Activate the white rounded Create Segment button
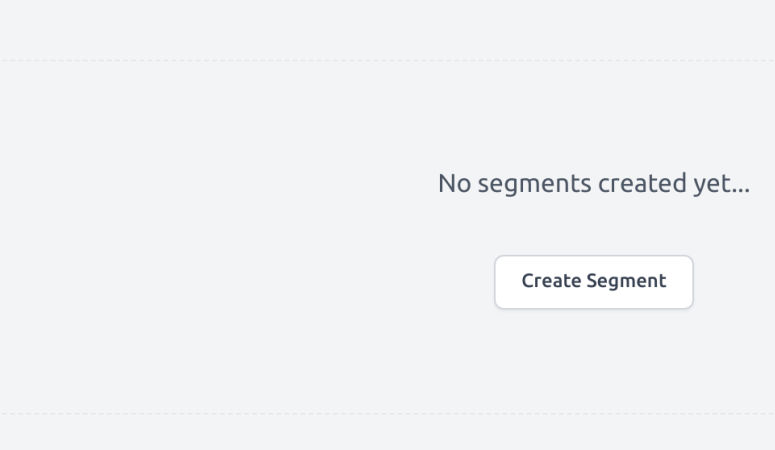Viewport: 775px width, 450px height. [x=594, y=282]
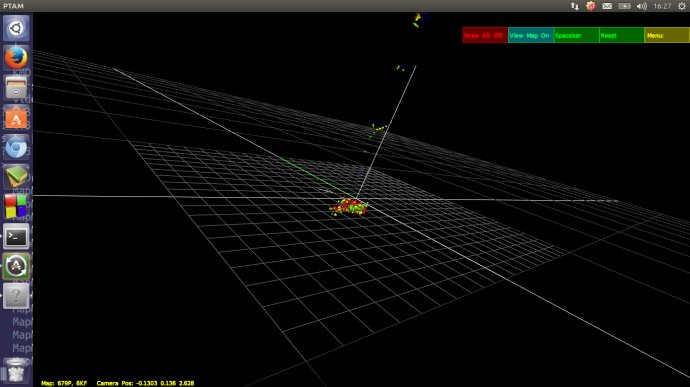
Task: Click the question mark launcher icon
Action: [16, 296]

==

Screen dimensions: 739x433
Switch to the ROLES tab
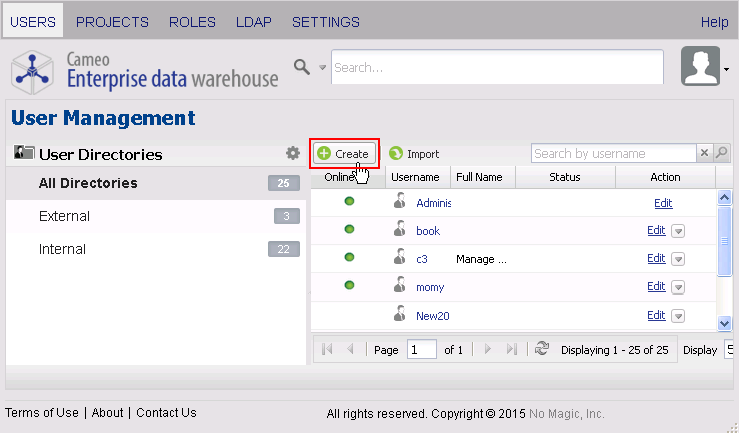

--

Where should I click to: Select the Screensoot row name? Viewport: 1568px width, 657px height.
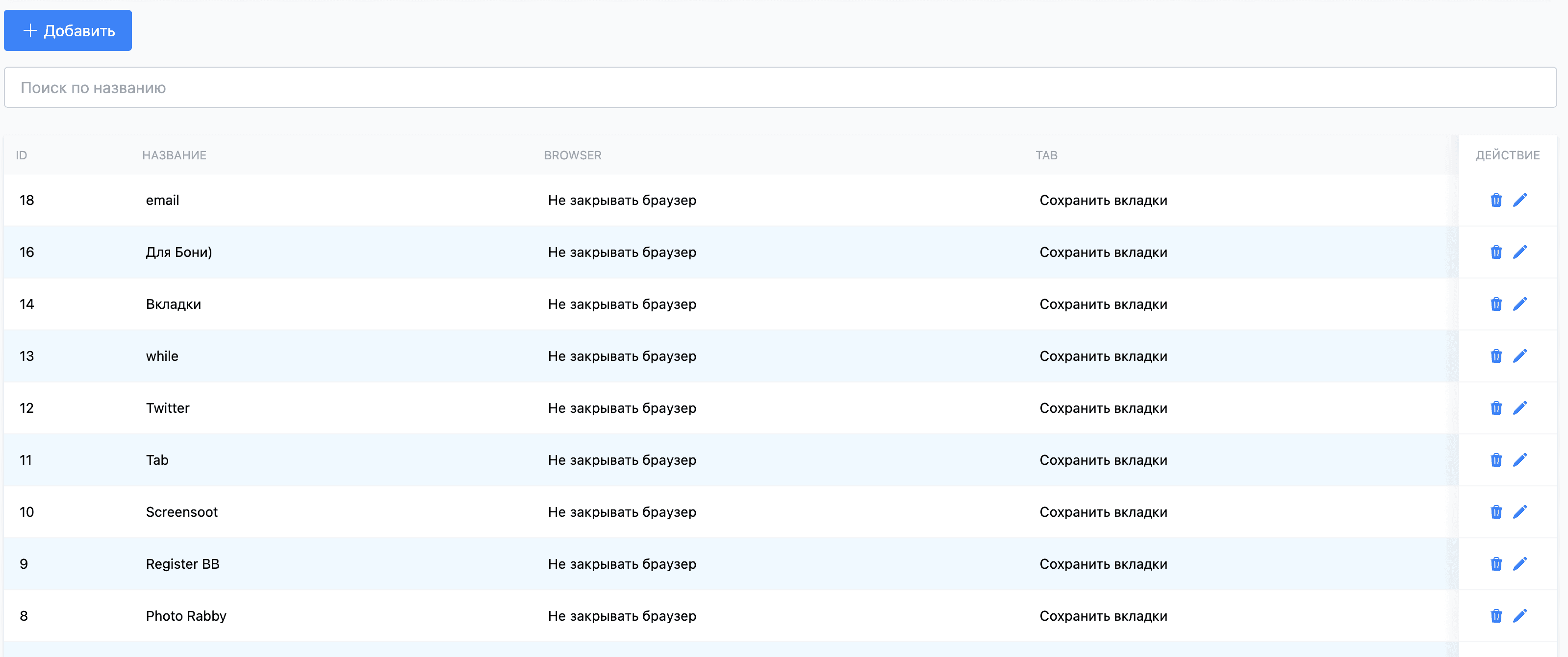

EXERCISE BRIEF ▸ Can you reproduce the lines running from the one containing "Activate the white" through the one containing "Action: [16, 296]", both included, without the pictures?

FINISHED ANSWER ▸
Activate the white rounded Create Segment button
Viewport: 775px width, 450px height. [x=594, y=282]
Task: Click the question mark launcher icon
Action: [16, 296]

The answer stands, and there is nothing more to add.